▶ [MATERIALS PROVIDED]

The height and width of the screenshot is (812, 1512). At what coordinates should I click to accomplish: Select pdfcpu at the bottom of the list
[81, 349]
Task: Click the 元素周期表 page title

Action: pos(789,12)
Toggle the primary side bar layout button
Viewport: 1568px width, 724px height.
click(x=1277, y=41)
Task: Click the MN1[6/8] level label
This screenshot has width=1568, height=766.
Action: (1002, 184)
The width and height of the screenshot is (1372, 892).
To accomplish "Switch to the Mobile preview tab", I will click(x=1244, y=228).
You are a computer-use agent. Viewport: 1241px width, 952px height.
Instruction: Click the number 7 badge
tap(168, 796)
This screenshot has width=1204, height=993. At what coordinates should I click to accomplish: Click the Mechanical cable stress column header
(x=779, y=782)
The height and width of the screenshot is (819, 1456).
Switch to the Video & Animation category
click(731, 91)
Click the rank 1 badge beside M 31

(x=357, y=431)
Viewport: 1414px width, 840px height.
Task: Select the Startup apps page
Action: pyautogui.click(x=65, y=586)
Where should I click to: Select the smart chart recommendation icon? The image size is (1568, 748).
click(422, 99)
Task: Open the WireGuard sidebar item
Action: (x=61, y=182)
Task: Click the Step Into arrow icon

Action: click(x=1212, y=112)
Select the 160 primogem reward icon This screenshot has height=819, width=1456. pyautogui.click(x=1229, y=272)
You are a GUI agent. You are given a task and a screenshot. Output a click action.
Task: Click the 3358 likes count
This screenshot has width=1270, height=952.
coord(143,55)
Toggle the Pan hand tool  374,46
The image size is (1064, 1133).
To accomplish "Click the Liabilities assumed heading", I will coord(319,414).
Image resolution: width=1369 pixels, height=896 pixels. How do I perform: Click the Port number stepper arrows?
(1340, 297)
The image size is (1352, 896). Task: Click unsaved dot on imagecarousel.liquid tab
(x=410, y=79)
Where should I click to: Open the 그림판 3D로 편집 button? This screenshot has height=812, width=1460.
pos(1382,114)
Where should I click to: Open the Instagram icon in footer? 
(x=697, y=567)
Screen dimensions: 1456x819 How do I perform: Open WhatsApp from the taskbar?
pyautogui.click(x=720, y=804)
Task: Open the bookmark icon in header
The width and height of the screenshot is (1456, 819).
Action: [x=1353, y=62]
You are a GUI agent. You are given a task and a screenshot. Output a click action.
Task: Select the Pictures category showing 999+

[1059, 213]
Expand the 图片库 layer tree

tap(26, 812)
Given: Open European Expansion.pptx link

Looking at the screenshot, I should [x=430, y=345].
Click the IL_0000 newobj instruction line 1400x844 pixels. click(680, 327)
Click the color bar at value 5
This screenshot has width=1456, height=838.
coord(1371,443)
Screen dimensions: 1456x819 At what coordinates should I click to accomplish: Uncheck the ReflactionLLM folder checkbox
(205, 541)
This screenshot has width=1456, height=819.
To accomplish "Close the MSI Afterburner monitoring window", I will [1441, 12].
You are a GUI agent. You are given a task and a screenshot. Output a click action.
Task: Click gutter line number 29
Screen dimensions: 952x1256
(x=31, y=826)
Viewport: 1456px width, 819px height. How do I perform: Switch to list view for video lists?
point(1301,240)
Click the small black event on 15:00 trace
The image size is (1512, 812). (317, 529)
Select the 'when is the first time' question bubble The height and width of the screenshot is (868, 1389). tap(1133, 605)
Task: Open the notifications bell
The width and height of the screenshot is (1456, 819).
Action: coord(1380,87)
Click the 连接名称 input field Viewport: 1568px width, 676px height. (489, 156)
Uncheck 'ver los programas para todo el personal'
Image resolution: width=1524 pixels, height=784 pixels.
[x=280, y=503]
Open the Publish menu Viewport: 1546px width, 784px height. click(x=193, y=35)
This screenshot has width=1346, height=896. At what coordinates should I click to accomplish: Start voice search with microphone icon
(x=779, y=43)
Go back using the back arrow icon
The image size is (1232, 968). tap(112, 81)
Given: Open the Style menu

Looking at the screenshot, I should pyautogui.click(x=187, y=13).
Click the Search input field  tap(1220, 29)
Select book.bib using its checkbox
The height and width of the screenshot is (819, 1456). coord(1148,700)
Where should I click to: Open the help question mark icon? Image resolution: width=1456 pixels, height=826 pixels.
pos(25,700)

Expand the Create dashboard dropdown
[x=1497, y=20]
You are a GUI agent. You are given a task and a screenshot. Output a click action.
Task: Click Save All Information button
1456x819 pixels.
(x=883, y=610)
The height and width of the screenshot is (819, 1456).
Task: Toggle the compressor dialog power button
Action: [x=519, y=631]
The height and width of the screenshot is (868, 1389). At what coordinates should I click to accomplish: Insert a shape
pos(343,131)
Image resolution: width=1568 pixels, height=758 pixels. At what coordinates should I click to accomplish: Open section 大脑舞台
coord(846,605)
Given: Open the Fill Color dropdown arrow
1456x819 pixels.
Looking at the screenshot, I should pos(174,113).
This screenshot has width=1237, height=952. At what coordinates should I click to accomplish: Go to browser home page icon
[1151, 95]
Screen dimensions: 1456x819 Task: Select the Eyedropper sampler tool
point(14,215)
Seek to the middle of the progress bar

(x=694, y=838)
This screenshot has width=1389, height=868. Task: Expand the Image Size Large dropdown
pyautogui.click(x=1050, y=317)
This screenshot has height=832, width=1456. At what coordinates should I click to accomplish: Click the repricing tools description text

▶ [WHAT THE TASK ASKS] Each record above must be output without any alteration.

▶ [RESPONSE]
The height and width of the screenshot is (812, 1512). At what coordinates should I click to accomplish: Select pdfcpu at the bottom of the list
[81, 349]
Task: Click the 元素周期表 page title

Action: pos(789,12)
Toggle the primary side bar layout button
Viewport: 1568px width, 724px height.
click(x=1277, y=41)
Task: Click the MN1[6/8] level label
This screenshot has width=1568, height=766.
Action: (1002, 184)
The width and height of the screenshot is (1372, 892).
To accomplish "Switch to the Mobile preview tab", I will click(x=1244, y=228).
You are a computer-use agent. Viewport: 1241px width, 952px height.
Instruction: Click the number 7 badge
tap(168, 796)
This screenshot has width=1204, height=993. At what coordinates should I click to accomplish: Click the Mechanical cable stress column header
(x=779, y=782)
The height and width of the screenshot is (819, 1456).
Switch to the Video & Animation category
click(731, 91)
Click the rank 1 badge beside M 31

(x=357, y=431)
Viewport: 1414px width, 840px height.
Task: Select the Startup apps page
Action: pyautogui.click(x=65, y=586)
Where should I click to: Select the smart chart recommendation icon? The image size is (1568, 748).
click(422, 99)
Task: Open the WireGuard sidebar item
Action: (x=61, y=182)
Task: Click the Step Into arrow icon

Action: click(x=1212, y=112)
Select the 160 primogem reward icon This screenshot has height=819, width=1456. pyautogui.click(x=1229, y=272)
You are a GUI agent. You are given a task and a screenshot. Output a click action.
Task: Click the 3358 likes count
This screenshot has width=1270, height=952.
coord(143,55)
Toggle the Pan hand tool  374,46
The image size is (1064, 1133).
To accomplish "Click the Liabilities assumed heading", I will coord(319,414).
Image resolution: width=1369 pixels, height=896 pixels. How do I perform: Click the Port number stepper arrows?
(1340, 297)
The image size is (1352, 896). Task: Click unsaved dot on imagecarousel.liquid tab
(x=410, y=79)
Where should I click to: Open the 그림판 3D로 편집 button? This screenshot has height=812, width=1460.
pos(1382,114)
Where should I click to: Open the Instagram icon in footer? 
(x=697, y=567)
Screen dimensions: 1456x819 How do I perform: Open WhatsApp from the taskbar?
pyautogui.click(x=720, y=804)
Task: Open the bookmark icon in header
The width and height of the screenshot is (1456, 819).
Action: [x=1353, y=62]
You are a GUI agent. You are given a task and a screenshot. Output a click action.
Task: Select the Pictures category showing 999+

[1059, 213]
Expand the 图片库 layer tree

tap(26, 812)
Given: Open European Expansion.pptx link

Looking at the screenshot, I should [x=430, y=345].
Click the IL_0000 newobj instruction line 1400x844 pixels. click(680, 327)
Click the color bar at value 5
This screenshot has width=1456, height=838.
coord(1371,443)
Screen dimensions: 1456x819 At what coordinates should I click to accomplish: Uncheck the ReflactionLLM folder checkbox
(205, 541)
This screenshot has width=1456, height=819.
To accomplish "Close the MSI Afterburner monitoring window", I will [1441, 12].
You are a GUI agent. You are given a task and a screenshot. Output a click action.
Task: Click gutter line number 29
Screen dimensions: 952x1256
(x=31, y=826)
Viewport: 1456px width, 819px height. How do I perform: Switch to list view for video lists?
point(1301,240)
Click the small black event on 15:00 trace
The image size is (1512, 812). (317, 529)
Select the 'when is the first time' question bubble The height and width of the screenshot is (868, 1389). tap(1133, 605)
Task: Open the notifications bell
The width and height of the screenshot is (1456, 819).
Action: coord(1380,87)
Click the 连接名称 input field Viewport: 1568px width, 676px height. (489, 156)
Uncheck 'ver los programas para todo el personal'
Image resolution: width=1524 pixels, height=784 pixels.
[x=280, y=503]
Open the Publish menu Viewport: 1546px width, 784px height. click(x=193, y=35)
This screenshot has width=1346, height=896. At what coordinates should I click to accomplish: Start voice search with microphone icon
(x=779, y=43)
Go back using the back arrow icon
The image size is (1232, 968). tap(112, 81)
Given: Open the Style menu

Looking at the screenshot, I should pyautogui.click(x=187, y=13).
Click the Search input field  tap(1220, 29)
Select book.bib using its checkbox
The height and width of the screenshot is (819, 1456). coord(1148,700)
Where should I click to: Open the help question mark icon? Image resolution: width=1456 pixels, height=826 pixels.
pos(25,700)

Expand the Create dashboard dropdown
[x=1497, y=20]
You are a GUI agent. You are given a task and a screenshot. Output a click action.
Task: Click Save All Information button
1456x819 pixels.
(x=883, y=610)
The height and width of the screenshot is (819, 1456).
Task: Toggle the compressor dialog power button
Action: [x=519, y=631]
The height and width of the screenshot is (868, 1389). At what coordinates should I click to accomplish: Insert a shape
pos(343,131)
Image resolution: width=1568 pixels, height=758 pixels. At what coordinates should I click to accomplish: Open section 大脑舞台
coord(846,605)
Given: Open the Fill Color dropdown arrow
1456x819 pixels.
Looking at the screenshot, I should pos(174,113).
This screenshot has width=1237, height=952. At what coordinates should I click to accomplish: Go to browser home page icon
[1151, 95]
Screen dimensions: 1456x819 Task: Select the Eyedropper sampler tool
point(14,215)
Seek to the middle of the progress bar

(x=694, y=838)
This screenshot has width=1389, height=868. Task: Expand the Image Size Large dropdown
pyautogui.click(x=1050, y=317)
This screenshot has height=832, width=1456. At what coordinates should I click to accomplish: Click the repricing tools description text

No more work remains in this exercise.